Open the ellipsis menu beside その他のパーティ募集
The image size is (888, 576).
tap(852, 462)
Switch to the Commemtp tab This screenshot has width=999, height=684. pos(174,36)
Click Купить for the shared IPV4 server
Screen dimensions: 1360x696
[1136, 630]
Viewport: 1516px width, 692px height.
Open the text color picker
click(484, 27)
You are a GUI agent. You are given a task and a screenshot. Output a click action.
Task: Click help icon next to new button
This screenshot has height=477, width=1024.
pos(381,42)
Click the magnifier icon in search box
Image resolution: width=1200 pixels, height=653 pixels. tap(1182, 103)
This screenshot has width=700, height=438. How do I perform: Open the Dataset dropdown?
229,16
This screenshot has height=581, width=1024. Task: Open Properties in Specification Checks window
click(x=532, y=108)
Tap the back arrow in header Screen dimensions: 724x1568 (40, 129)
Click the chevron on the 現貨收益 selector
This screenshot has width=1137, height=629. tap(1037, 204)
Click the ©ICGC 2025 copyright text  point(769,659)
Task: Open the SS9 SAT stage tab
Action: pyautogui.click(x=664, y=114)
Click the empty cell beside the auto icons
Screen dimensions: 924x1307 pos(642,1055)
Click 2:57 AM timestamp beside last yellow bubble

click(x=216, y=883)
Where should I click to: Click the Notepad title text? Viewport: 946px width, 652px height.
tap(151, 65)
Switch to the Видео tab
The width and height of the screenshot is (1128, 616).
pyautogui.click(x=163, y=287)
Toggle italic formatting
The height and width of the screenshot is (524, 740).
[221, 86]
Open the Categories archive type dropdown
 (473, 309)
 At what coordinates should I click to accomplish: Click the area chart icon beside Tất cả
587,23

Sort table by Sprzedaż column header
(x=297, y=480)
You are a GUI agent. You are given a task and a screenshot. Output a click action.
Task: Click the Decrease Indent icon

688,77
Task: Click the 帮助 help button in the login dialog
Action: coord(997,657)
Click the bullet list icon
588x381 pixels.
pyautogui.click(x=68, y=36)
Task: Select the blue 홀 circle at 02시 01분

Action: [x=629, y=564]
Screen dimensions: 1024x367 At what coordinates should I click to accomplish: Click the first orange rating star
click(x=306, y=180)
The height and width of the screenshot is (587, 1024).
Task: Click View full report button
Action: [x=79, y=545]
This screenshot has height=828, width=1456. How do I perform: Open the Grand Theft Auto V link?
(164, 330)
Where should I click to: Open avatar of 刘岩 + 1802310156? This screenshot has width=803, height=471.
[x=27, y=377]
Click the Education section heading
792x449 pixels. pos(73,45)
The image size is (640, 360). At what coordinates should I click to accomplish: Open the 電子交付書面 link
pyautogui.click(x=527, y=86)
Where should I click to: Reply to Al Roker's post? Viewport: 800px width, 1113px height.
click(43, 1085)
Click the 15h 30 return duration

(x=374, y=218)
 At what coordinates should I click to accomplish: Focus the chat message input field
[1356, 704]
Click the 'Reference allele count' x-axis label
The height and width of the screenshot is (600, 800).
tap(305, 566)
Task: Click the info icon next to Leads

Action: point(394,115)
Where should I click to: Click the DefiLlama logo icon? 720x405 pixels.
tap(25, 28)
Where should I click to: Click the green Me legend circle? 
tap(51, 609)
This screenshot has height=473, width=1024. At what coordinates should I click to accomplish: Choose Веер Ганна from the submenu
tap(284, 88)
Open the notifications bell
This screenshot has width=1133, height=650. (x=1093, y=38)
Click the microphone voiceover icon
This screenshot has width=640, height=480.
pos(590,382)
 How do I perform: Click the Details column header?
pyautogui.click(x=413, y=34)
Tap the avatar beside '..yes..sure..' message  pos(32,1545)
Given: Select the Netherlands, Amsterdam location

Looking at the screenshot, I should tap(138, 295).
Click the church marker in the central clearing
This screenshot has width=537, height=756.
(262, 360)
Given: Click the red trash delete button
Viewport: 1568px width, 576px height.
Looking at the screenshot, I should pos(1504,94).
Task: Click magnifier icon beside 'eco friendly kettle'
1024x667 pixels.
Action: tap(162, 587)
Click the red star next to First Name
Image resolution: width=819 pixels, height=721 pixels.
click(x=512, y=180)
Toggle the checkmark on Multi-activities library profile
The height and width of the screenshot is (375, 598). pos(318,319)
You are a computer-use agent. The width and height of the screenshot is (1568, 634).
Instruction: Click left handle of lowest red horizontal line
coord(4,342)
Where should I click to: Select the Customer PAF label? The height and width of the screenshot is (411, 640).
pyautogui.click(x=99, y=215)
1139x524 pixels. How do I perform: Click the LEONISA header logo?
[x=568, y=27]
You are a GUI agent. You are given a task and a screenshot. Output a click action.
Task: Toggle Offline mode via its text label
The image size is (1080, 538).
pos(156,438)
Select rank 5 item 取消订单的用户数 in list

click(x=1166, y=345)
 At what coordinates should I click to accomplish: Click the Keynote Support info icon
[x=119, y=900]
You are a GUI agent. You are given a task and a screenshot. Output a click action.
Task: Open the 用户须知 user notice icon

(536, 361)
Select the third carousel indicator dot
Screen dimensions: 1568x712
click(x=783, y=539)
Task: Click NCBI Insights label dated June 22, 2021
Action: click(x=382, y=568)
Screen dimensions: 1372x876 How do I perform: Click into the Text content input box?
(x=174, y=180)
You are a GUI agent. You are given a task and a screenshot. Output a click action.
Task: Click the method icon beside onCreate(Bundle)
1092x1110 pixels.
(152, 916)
────────
◆ **WHAT IS REQUIRED**
Since only the total is wanted, work out how many lines of the data above contain "Switch" and state it alone.

◆ **ANSWER TO THIS PROBLEM**
2